Harta Dalam Pandangan Islam (10)

Siapa Yang Selamat Dari Fitnah Harta

Setiap Alloh memberikan ujian kepada manusia, tentu tidak sedikit yang lulus.
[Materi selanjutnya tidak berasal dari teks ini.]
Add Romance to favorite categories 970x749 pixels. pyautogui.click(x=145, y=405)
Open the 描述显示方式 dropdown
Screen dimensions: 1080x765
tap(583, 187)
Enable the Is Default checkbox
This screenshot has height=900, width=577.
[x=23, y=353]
Demikian juga ketika harta dijadikan sebagai uji tes keimanan seorang hamba.

Utsman bin Affan yang bergelimang harta, dengan ringan membelanjakan harta dalam kisah yang disebut jaisyul usroh.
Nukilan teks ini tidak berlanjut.